Nach der Gründung der Tschechoslowakei 1918 herrschte in Prag auch in der Architektur Aufbruchsstimmung. Lenka Kerdová geht der Frage nach, welche Rolle dabei deutschsprachige Architekten einnahmen – eine alles andere als homogene Gruppe. Inwiefern unterscheidet sich die „deutsche“ Architektur von den Gebäuden der tschechischen Mehrheit? Warum wirkt sie konservativer als der tschechische Funktionalismus? Wo ist ihr Platz im Kontext deutscher und mitteleuropäischer Städte?
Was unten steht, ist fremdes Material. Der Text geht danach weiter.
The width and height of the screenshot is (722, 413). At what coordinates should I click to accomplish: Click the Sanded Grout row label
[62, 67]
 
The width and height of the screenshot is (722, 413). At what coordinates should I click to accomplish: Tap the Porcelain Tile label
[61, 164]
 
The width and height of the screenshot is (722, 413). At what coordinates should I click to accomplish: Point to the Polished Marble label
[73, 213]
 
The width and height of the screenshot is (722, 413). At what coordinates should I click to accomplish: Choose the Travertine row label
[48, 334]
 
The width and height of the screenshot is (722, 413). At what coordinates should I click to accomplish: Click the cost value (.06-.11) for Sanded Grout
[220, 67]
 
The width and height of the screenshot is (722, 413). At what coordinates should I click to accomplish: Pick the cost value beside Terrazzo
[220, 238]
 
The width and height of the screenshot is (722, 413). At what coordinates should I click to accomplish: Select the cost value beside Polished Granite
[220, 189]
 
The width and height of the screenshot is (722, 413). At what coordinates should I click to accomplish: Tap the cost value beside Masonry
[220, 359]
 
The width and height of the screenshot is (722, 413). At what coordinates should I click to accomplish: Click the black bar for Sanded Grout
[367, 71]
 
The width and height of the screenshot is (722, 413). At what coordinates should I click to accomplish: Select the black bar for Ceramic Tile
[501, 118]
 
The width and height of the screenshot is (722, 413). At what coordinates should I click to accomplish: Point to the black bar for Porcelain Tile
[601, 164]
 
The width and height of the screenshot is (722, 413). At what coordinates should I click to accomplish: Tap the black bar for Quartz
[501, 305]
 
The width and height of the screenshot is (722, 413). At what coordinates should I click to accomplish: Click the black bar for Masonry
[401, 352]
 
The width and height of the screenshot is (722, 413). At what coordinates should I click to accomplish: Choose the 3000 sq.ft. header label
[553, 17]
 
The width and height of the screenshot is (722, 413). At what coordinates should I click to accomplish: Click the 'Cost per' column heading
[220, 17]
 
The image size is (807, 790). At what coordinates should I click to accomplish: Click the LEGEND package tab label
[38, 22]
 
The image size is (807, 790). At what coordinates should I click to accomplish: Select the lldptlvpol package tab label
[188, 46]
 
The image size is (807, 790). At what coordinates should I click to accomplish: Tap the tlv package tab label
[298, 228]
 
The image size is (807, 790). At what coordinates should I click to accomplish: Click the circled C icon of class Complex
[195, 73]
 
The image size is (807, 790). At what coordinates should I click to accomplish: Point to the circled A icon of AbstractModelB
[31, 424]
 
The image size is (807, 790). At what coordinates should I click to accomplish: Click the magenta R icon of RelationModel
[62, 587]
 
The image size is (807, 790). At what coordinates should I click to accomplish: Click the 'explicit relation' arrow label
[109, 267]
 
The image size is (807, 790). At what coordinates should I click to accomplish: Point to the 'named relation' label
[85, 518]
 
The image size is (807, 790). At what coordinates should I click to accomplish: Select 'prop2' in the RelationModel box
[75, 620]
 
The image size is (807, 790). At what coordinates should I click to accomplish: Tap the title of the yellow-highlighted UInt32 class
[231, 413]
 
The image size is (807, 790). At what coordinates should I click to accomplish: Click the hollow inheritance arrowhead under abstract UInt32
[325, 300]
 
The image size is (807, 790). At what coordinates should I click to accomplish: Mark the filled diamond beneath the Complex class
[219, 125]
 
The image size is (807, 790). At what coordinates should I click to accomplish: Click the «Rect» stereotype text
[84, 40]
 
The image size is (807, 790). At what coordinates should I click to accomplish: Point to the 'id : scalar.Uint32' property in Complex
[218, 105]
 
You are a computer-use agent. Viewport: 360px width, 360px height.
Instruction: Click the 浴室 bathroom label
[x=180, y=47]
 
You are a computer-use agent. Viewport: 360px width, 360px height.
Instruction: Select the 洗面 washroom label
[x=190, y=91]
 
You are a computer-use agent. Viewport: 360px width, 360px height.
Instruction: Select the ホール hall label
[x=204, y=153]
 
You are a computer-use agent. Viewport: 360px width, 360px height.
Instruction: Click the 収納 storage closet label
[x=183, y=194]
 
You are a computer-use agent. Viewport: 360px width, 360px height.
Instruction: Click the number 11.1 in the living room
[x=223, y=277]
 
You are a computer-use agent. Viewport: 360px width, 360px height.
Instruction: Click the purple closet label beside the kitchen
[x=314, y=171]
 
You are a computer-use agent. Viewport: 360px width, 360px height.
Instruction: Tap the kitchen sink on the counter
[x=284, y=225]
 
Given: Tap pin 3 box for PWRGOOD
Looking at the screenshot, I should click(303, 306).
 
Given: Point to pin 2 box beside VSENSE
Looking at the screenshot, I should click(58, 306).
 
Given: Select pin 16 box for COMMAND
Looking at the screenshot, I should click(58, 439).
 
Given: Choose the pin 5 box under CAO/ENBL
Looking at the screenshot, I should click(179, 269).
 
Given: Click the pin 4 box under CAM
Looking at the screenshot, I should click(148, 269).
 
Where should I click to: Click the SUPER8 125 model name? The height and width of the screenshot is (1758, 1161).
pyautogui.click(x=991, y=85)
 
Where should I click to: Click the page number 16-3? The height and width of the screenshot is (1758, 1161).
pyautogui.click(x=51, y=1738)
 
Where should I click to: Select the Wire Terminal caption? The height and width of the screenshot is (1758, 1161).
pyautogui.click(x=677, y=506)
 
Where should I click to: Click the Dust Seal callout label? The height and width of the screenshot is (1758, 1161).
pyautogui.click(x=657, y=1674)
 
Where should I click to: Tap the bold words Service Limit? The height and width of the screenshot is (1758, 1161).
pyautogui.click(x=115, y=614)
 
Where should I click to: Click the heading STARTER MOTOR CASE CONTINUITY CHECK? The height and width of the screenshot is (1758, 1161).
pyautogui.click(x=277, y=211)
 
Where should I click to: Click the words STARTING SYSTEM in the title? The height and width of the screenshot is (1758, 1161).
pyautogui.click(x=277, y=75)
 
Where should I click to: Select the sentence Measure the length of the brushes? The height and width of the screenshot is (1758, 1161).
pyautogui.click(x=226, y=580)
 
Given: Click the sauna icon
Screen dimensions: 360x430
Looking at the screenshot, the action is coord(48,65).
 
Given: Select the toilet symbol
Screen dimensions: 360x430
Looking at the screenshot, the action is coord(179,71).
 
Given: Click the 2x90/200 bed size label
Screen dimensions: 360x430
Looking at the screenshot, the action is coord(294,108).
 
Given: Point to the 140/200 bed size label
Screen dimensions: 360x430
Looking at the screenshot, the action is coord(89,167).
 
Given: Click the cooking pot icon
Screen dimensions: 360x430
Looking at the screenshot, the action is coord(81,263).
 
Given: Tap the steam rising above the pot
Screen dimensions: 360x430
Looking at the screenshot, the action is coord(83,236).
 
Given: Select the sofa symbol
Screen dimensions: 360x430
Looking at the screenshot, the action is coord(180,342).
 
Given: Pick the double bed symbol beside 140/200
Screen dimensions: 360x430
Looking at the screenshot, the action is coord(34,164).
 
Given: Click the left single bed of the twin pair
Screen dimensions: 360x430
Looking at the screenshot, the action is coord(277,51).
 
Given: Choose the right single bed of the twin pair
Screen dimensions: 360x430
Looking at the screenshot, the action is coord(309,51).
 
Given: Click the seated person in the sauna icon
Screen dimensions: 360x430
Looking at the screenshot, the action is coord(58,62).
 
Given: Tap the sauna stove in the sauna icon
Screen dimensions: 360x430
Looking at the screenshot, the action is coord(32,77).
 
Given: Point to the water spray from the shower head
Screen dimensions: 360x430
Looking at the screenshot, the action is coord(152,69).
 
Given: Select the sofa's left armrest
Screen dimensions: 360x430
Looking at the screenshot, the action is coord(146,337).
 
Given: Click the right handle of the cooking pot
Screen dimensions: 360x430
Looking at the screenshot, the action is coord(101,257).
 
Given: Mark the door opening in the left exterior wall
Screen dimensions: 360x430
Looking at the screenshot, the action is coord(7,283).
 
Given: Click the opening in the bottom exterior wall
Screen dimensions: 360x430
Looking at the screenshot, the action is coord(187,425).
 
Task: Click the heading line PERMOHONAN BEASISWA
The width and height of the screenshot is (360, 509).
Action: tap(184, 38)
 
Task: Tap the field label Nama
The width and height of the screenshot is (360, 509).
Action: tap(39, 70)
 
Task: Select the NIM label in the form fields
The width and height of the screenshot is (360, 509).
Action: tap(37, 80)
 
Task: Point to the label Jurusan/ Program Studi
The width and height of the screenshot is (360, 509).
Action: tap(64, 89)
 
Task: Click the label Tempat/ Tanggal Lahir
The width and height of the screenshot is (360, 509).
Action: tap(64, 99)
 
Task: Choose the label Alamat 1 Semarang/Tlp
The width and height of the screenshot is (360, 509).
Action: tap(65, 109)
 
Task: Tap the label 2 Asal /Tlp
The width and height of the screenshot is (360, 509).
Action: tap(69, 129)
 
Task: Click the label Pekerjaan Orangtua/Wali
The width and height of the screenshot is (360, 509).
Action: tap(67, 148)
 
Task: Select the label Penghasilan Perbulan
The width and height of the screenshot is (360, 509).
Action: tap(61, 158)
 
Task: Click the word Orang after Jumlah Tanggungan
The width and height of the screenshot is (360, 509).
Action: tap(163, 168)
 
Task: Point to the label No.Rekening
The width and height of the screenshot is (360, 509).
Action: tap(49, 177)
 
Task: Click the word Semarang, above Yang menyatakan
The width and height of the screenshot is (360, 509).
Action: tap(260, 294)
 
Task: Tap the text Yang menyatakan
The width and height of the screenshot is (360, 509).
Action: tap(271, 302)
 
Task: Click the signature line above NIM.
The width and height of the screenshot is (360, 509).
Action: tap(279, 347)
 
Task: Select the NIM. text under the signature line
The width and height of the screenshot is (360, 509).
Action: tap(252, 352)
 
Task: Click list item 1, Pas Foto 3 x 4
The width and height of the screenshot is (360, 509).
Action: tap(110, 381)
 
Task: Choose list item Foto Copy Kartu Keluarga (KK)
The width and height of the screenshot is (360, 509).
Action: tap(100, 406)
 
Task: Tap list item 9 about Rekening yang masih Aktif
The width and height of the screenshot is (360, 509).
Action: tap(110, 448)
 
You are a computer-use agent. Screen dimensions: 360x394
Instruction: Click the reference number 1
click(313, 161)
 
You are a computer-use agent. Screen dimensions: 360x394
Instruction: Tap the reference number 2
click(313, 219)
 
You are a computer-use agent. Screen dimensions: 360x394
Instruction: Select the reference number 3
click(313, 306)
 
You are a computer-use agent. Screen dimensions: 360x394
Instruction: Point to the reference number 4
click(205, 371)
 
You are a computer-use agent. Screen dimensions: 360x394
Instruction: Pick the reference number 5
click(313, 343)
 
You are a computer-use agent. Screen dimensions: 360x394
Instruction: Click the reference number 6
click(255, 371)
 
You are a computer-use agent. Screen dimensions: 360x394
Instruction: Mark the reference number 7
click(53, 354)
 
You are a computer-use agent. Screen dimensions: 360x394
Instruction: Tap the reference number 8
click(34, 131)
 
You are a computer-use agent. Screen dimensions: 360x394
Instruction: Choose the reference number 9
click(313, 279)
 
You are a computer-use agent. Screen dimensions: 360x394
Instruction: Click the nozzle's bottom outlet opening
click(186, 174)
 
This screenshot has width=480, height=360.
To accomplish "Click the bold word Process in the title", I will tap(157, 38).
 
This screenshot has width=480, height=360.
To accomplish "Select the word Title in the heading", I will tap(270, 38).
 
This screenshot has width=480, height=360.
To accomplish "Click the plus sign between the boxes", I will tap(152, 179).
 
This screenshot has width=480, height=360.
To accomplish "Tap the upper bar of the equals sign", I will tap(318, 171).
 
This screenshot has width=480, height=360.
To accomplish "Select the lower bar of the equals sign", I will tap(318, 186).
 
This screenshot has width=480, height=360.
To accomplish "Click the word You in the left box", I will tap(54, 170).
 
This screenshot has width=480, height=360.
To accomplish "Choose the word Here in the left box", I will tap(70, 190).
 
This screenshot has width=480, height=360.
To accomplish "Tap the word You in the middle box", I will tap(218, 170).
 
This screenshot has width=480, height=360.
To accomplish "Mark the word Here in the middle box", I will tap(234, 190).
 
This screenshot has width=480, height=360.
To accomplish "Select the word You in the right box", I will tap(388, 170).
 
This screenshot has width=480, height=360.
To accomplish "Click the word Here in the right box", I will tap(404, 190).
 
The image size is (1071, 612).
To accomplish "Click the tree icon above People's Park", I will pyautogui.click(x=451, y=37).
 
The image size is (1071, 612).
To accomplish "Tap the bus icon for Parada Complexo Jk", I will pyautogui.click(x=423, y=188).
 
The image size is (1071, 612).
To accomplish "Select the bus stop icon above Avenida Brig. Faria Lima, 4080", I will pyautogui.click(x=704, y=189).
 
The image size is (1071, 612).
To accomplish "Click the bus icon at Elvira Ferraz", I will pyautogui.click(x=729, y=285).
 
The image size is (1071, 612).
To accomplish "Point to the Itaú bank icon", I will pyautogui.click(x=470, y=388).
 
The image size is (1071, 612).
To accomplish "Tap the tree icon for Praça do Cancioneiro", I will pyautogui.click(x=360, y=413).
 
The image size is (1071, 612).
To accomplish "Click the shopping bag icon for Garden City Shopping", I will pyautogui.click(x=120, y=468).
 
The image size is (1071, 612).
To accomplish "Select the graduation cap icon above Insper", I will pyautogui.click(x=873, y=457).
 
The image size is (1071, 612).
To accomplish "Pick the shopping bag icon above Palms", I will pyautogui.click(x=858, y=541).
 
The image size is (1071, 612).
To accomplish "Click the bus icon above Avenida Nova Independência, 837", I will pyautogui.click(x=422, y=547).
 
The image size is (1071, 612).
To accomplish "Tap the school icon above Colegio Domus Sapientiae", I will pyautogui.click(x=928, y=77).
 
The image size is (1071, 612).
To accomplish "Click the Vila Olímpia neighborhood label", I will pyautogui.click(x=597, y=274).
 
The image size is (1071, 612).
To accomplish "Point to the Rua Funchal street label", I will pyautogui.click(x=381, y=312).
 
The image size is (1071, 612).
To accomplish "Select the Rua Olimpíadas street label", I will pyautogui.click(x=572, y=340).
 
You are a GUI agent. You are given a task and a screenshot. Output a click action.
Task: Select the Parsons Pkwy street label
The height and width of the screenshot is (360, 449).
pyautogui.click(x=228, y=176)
Ausgangspunkt für Lenka Kerdovás Interesse am Thema war eine persönliche Begegnung, die sie 2016 filmisch festhielt. Der Kurzfilm Messestraße Elf gibt an diesem Abend den Einstieg zur architektonischen Stadterkundung.
Lenka Kerdová ist Künstlerin, Kunsthistorikerin und Kuratorin. Sie lebt in Wien. 2022 legte sie die zweisprachige Studie Malý Berlín ve Velké Praze / Klein-Berlin in Groß-Prag vor.
Eine Begleitveranstaltung zur Ausstellung Keine Nacht so dunkel. Die ungewöhnliche Geschichte der Familie Wels, die vergessen werden sollte.
Eine Veranstaltung des Adalbert Stifter Vereins – Kulturinstitut für die böhmischen Länder und des Hauses der Heimat des Landes Baden-Württemberg.